Recent study reported7) association between tissue characteristics assessed with optical coherence tomography and outcome after percutaneous coronary intervention for in-stent restenosis lesions. The rate of recurrent in-stent restenosis of lesions with a homogeneous structure was significantly higher in patients treated with standard balloon angioplasty than patients treated with drug-coated balloon angioplasty or drug-eluting stent implantation. Alternatively, there were no significant differences in the rate of recurrent in-stent restenosis of lesions with a heterogeneous structure between patients treated with standard balloon angioplasty, drug-coated balloon angioplasty, and drug-eluting stent implantation. In peripheral artery disease, an association between outcomes after endovascular therapy and lesion characteristics assessed using imaging devices has not been analyzed enough. It will be required to confirm the integrity between lesion characteristics of in-stent restenosis assessed using imaging devices and optimal treatment.

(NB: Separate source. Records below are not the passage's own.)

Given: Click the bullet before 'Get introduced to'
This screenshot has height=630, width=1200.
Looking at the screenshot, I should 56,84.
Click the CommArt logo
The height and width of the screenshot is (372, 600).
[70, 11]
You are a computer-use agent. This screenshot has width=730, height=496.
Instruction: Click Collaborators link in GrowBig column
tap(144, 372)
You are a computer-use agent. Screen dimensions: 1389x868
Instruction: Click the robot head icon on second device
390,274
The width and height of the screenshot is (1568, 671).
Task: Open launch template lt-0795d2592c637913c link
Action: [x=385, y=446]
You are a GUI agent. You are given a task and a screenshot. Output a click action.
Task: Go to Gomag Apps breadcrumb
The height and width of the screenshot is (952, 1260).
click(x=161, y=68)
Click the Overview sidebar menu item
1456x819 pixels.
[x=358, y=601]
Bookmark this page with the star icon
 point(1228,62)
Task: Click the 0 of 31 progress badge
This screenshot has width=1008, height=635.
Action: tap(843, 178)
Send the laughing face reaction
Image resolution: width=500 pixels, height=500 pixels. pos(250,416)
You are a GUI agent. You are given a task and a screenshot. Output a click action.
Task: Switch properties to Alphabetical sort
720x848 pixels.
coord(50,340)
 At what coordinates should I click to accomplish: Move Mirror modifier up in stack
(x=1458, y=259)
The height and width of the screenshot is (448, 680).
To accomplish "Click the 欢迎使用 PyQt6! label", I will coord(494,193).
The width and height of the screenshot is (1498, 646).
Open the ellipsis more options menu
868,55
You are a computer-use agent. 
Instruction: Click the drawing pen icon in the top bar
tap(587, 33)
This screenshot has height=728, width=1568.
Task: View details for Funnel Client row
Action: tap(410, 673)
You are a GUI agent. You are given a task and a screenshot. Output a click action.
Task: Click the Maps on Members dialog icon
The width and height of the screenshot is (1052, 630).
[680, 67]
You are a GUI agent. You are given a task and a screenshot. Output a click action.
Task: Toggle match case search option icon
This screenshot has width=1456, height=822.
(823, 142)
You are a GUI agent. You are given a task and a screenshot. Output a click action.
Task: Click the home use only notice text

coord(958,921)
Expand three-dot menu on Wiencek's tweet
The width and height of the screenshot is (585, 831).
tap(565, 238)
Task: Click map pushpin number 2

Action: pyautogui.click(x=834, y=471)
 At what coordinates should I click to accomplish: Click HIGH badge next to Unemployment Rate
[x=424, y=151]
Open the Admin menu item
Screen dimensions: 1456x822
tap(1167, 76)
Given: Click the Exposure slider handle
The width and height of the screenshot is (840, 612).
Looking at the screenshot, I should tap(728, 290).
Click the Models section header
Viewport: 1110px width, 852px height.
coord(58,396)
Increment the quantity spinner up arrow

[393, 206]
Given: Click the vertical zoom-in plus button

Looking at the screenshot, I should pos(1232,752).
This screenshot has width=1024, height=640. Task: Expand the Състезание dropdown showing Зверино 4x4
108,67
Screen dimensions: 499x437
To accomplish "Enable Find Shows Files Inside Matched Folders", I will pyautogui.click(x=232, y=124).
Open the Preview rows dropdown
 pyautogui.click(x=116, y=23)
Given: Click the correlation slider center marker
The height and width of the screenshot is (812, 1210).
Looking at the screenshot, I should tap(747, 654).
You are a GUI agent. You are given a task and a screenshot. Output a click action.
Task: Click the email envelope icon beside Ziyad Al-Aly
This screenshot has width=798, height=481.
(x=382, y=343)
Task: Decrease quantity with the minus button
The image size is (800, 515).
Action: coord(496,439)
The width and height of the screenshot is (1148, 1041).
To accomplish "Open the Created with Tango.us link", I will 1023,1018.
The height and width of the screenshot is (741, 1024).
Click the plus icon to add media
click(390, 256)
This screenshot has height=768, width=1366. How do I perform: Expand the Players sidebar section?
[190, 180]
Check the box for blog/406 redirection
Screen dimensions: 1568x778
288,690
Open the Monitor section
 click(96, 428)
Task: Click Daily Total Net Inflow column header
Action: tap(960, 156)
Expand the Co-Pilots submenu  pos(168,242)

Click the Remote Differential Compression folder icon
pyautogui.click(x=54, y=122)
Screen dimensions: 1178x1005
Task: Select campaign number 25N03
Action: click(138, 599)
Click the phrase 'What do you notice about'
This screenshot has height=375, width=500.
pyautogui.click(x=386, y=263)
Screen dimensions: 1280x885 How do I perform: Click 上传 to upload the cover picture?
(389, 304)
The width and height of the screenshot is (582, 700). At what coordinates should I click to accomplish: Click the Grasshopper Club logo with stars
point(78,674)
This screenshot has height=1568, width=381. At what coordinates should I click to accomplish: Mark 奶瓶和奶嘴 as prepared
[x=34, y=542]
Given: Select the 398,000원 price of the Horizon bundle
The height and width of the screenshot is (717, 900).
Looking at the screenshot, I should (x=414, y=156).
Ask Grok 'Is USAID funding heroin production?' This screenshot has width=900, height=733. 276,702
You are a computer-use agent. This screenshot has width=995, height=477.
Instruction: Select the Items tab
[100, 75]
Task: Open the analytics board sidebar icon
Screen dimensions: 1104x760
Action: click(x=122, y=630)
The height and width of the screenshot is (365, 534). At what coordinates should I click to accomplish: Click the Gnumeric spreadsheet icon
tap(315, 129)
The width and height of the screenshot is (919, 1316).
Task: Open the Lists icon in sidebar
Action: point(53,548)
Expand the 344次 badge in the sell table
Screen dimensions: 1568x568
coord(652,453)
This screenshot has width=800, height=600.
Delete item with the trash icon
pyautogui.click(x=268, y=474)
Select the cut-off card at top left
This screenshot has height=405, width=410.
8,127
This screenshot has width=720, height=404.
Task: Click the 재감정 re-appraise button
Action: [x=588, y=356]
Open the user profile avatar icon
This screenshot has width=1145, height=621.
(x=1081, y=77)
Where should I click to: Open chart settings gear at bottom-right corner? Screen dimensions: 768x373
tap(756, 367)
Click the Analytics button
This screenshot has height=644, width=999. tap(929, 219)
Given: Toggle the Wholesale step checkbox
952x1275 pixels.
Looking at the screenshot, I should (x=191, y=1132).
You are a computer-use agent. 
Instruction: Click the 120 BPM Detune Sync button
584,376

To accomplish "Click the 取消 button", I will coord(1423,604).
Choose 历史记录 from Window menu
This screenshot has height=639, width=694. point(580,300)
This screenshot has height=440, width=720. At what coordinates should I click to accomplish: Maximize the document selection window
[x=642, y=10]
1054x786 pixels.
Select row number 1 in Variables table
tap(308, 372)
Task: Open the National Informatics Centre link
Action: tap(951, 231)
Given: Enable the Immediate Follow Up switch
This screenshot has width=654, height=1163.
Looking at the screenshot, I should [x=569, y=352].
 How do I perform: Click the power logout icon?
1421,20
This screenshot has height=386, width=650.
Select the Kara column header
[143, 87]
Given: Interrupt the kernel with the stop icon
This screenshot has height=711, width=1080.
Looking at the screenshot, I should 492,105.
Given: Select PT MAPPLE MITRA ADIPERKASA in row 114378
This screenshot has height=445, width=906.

Dr. Soga et al reported8) long-term outcome after endovascular therapy with bare nitinol stent implantation for femoropopliteal artery disease in the current paper. Primary patency rapidly decreased during the first year, and continued to decrease gradually after that. Recent pathological study9) reported that early stent failure occurred commonly due to not neoathelosclerosis but thrombosis. Causes of early stent failure and late stent failure may be different. Recent study10) reported that flow velocity of femoropopliteal artery after endovascular therapy affected primary patency. Low flow velocity due to insufficient stent enlargement, edge dissection, and poor runoff vessels below the knee may induce early stent failure due to stent thrombosis. The current paper is the first to report that evaluated time-dependent risk factors of patency loss. Several factors, namely female sex, age >80 years, diabetes mellitus, dialysis-dependent renal failure, chronic limb-threatening ischemia, chronic total occlusion, lesion length >20 cm, and reference vessel diameter <4 mm, was significantly associated with an increasing risk of patency loss immediately after stent implantation, whereas the prognostic impact of age >80 years and chronic limb-threatening was significantly attenuated afterward. The analysis for the reason why age >80 years and chronic limb-threatening ischemia worsen long-term limb patency and the mechanism is required.